= The Fly (opera) =

Opera by Howard Shore

The Fly is an opera in two acts by Canadian composer Howard Shore, with a libretto by David Henry Hwang. It was commissioned by the Théâtre du Châtelet in Paris, France, where it premiered on 2 July 2008, and by Edgar Baitzel, then director of the Los Angeles Opera, where the opera was first performed on 7 September 2008. The work was broadcast by Radio France's station France Musique on 2 August 2008.
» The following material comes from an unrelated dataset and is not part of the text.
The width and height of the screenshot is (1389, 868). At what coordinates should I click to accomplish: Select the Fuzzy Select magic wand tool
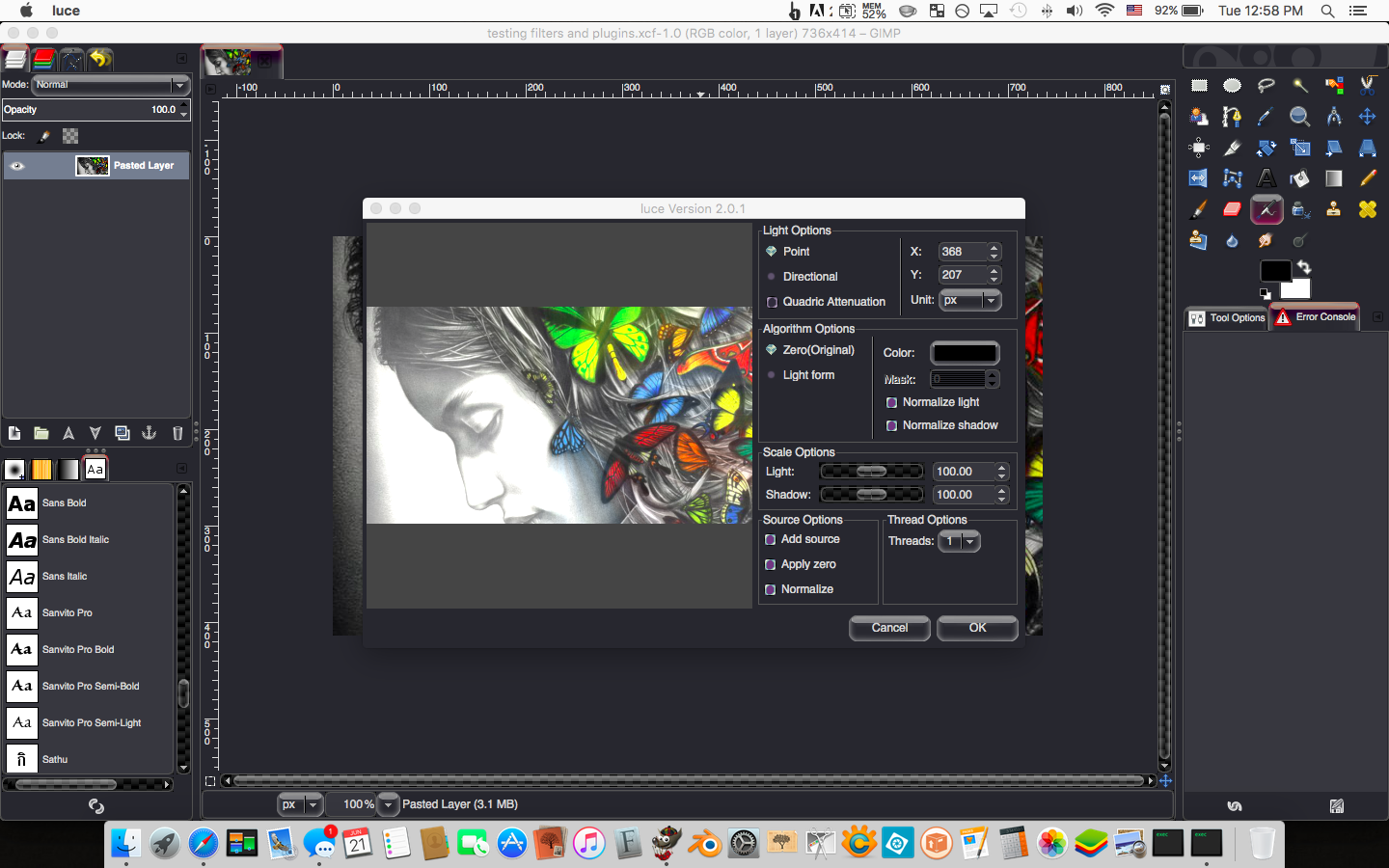point(1299,85)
The opera is loosely based on David Cronenberg's 1986 film The Fly, which was based on the short story of the same name by George Langelaan. Shore also wrote the musically unrelated score of that film.

==Roles==

| Role | Voice type | Premiere cast, 2 July 2008 Conductor: Plácido Domingo |
|---|---|---|
| Seth Brundle (The Fly), scientist | bass-baritone | Daniel Okulitch |
| Veronica Quaife, journalist | mezzo-soprano | Ruxandra Donose |
| Stathis Borans, editor | tenor | David Curry in Paris Gary Lehman in Los Angeles |
| Officer/Medical Analyst/Cheevers | mezzo-soprano | Beth Clayton |
| Marky | tenor | Jay Hunter Morris |
| Scientist #1 | mezzo-soprano | Sophie van de Woestyne in Paris Silvia Vasquez in Los Angeles |
| Scientist #2 | baritone | Jean-Gabriel Saint-Martin in Paris Nicholas Hartley in Los Angeles |
| Scientist #3 | mezzo-soprano | Louise Callinan in Paris Anna Jablonski in Los Angeles |
| Scientist #4 | baritone | Frederic Goncalves in Paris Matthew Moore in Los Angeles |
| Scientist #5 | baritone | Luc Lalonde in Paris Andrew Wilkowske in Los Angeles |
| Director |  | David Cronenberg |
| Set designer |  | Dante Ferretti |
| Costume designer |  | Denise Cronenberg |
| Lighting designer |  | A.J. Weissbard |
| Associate conductor/Chorus master |  | Grant Gershon |
| Makeup and creature design |  | Stephan L. Dupuis |
| Makeup, creature and puppet fabrication |  | Mark A. Rappaport's Creature Effects, Inc. |

The opera runs approximately two hours.